"""
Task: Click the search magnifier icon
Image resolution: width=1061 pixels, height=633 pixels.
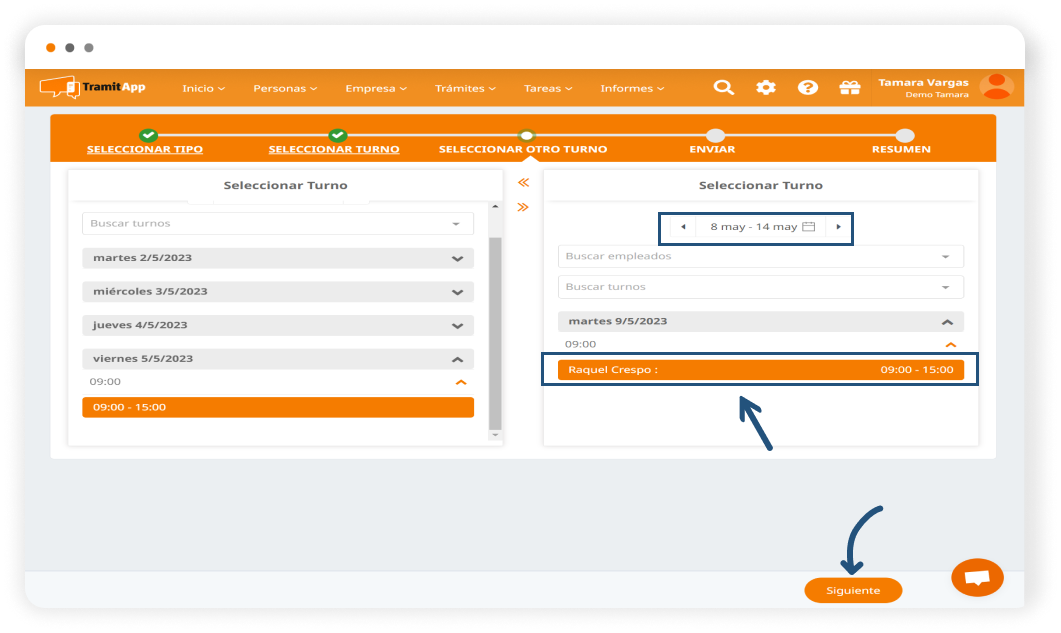Action: click(x=723, y=88)
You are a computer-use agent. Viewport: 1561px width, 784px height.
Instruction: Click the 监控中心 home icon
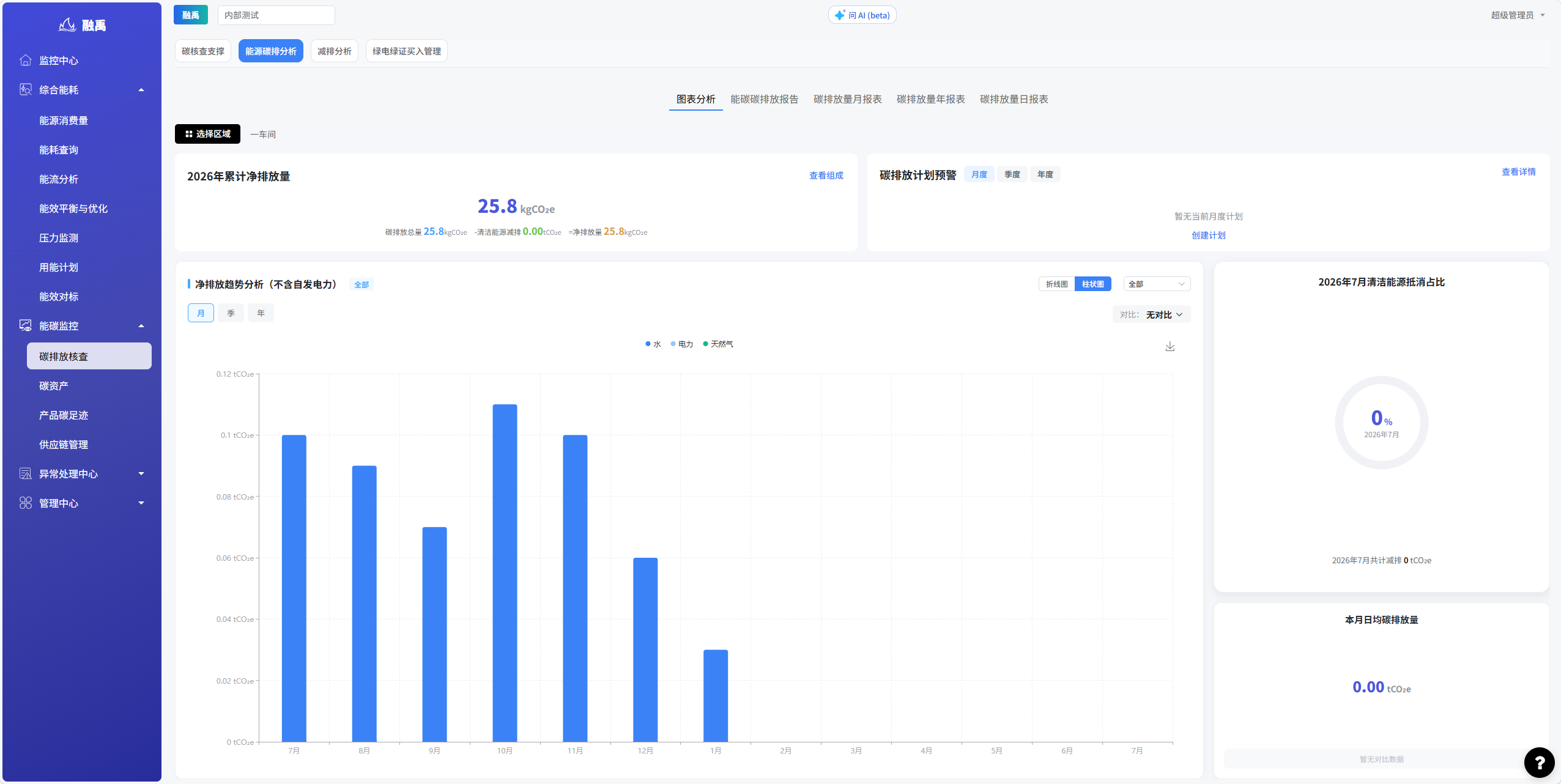[26, 60]
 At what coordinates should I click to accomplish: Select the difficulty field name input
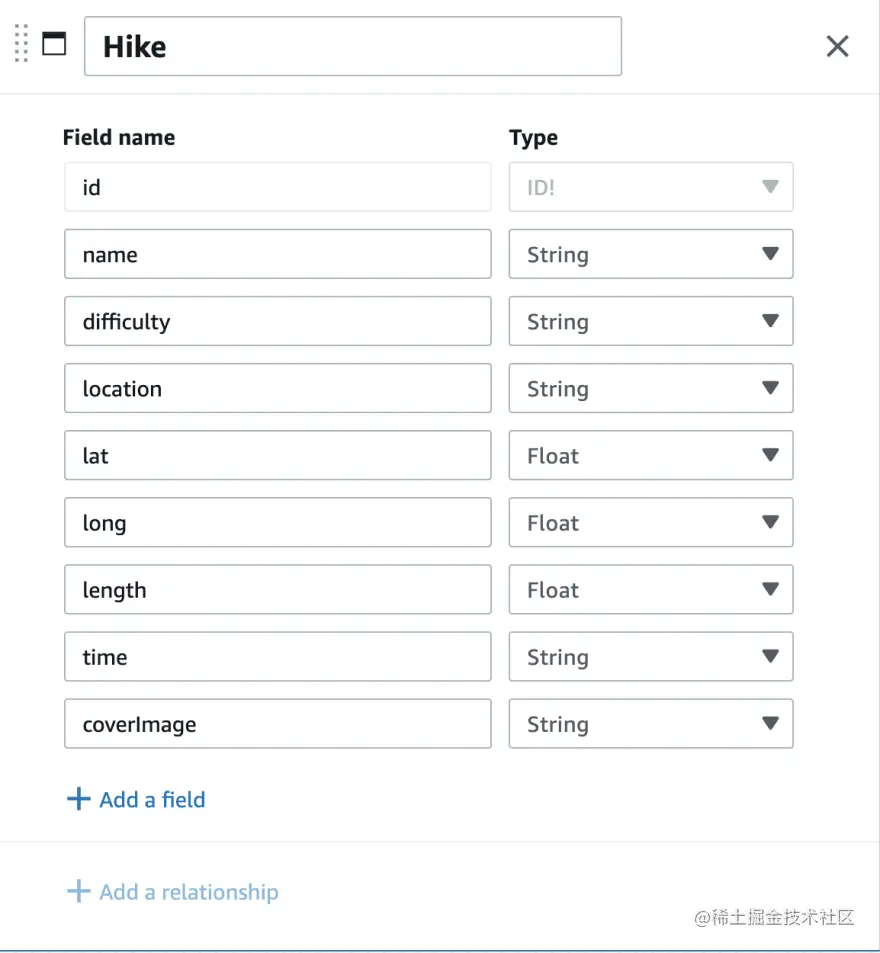coord(277,321)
"""
To do – Give back, exactly and with nothing added, the lines from the line with "Instruction: Click the 监控中心 home icon" through the final line of the data, both included; leave pictures out.

Answer for the task –
Instruction: Click the 监控中心 home icon
[26, 60]
 At what coordinates should I click to accomplish: Select the difficulty field name input
coord(277,321)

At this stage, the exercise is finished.